Entries supplied →

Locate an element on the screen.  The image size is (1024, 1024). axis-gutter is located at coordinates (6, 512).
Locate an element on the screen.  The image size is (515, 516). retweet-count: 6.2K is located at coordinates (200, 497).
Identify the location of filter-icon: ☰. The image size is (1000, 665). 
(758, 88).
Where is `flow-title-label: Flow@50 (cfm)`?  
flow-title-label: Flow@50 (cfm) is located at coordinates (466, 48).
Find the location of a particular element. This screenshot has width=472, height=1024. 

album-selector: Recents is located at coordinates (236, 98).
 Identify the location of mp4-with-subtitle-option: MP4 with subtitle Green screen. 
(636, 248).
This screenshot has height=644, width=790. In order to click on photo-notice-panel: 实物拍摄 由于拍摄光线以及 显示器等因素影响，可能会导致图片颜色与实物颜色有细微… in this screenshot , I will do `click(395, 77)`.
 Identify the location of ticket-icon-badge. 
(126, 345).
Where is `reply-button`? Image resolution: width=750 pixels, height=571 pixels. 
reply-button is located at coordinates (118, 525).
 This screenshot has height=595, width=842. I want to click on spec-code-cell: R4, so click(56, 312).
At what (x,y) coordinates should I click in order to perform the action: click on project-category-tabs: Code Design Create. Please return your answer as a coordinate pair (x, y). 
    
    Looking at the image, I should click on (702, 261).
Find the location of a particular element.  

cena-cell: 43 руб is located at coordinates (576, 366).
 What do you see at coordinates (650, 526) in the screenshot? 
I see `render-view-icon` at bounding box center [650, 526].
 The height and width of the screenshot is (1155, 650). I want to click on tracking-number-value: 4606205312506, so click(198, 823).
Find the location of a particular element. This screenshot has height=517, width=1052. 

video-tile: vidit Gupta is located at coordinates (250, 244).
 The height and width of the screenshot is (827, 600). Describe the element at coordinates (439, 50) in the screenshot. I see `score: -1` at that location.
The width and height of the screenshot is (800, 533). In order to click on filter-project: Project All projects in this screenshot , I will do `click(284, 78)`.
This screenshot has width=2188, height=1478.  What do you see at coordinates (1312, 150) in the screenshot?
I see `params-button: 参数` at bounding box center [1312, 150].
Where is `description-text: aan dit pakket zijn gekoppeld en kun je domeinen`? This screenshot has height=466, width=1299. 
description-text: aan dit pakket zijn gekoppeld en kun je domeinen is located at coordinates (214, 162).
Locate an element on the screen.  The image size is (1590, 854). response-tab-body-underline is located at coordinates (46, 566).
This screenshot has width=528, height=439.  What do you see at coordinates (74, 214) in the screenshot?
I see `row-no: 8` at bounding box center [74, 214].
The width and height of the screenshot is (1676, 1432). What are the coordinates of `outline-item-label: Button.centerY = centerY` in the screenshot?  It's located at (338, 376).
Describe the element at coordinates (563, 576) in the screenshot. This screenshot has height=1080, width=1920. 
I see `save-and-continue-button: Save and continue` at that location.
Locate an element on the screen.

Your task → Express the material above as a Markdown table with the columns Row and Line, numbering each line and leaving out the blank ones.

Reply →
| Row | Line |
|---|---|
| 1 | Locate an element on the screen.  The image size is (1024, 1024). axis-gutter is located at coordinates (6, 512). |
| 2 | Locate an element on the screen.  The image size is (515, 516). retweet-count: 6.2K is located at coordinates (200, 497). |
| 3 | Identify the location of filter-icon: ☰. The image size is (1000, 665).  |
| 4 | (758, 88). |
| 5 | Where is `flow-title-label: Flow@50 (cfm)`?   |
| 6 | flow-title-label: Flow@50 (cfm) is located at coordinates (466, 48). |
| 7 | Find the location of a particular element. This screenshot has width=472, height=1024.  |
| 8 | album-selector: Recents is located at coordinates (236, 98). |
| 9 |  Identify the location of mp4-with-subtitle-option: MP4 with subtitle Green screen.  |
| 10 | (636, 248). |
| 11 | This screenshot has height=644, width=790. In order to click on photo-notice-panel: 实物拍摄 由于拍摄光线以及 显示器等因素影响，可能会导致图片颜色与实物颜色有细微… in this screenshot , I will do `click(395, 77)`. |
| 12 |  Identify the location of ticket-icon-badge.  |
| 13 | (126, 345). |
| 14 | Where is `reply-button`? Image resolution: width=750 pixels, height=571 pixels.  |
| 15 | reply-button is located at coordinates (118, 525). |
| 16 |  This screenshot has height=595, width=842. I want to click on spec-code-cell: R4, so click(56, 312). |
| 17 | At what (x,y) coordinates should I click in order to perform the action: click on project-category-tabs: Code Design Create. Please return your answer as a coordinate pair (x, y).  |
| 18 |     Looking at the image, I should click on (702, 261). |
| 19 | Find the location of a particular element.   |
| 20 | cena-cell: 43 руб is located at coordinates (576, 366). |
| 21 |  What do you see at coordinates (650, 526) in the screenshot?  |
| 22 | I see `render-view-icon` at bounding box center [650, 526]. |
| 23 |  The height and width of the screenshot is (1155, 650). I want to click on tracking-number-value: 4606205312506, so click(198, 823). |
| 24 | Find the location of a particular element. This screenshot has height=517, width=1052.  |
| 25 | video-tile: vidit Gupta is located at coordinates (250, 244). |
| 26 |  The height and width of the screenshot is (827, 600). Describe the element at coordinates (439, 50) in the screenshot. I see `score: -1` at that location. |
| 27 | The width and height of the screenshot is (800, 533). In order to click on filter-project: Project All projects in this screenshot , I will do `click(284, 78)`. |
| 28 | This screenshot has width=2188, height=1478.  What do you see at coordinates (1312, 150) in the screenshot? |
| 29 | I see `params-button: 参数` at bounding box center [1312, 150]. |
| 30 | Where is `description-text: aan dit pakket zijn gekoppeld en kun je domeinen`? This screenshot has height=466, width=1299.  |
| 31 | description-text: aan dit pakket zijn gekoppeld en kun je domeinen is located at coordinates (214, 162). |
| 32 | Locate an element on the screen.  The image size is (1590, 854). response-tab-body-underline is located at coordinates (46, 566). |
| 33 | This screenshot has width=528, height=439.  What do you see at coordinates (74, 214) in the screenshot? |
| 34 | I see `row-no: 8` at bounding box center [74, 214]. |
| 35 | The width and height of the screenshot is (1676, 1432). What are the coordinates of `outline-item-label: Button.centerY = centerY` in the screenshot?  It's located at (338, 376). |
| 36 | Describe the element at coordinates (563, 576) in the screenshot. This screenshot has height=1080, width=1920.  |
| 37 | I see `save-and-continue-button: Save and continue` at that location. |
| 38 | Locate an element on the screen. |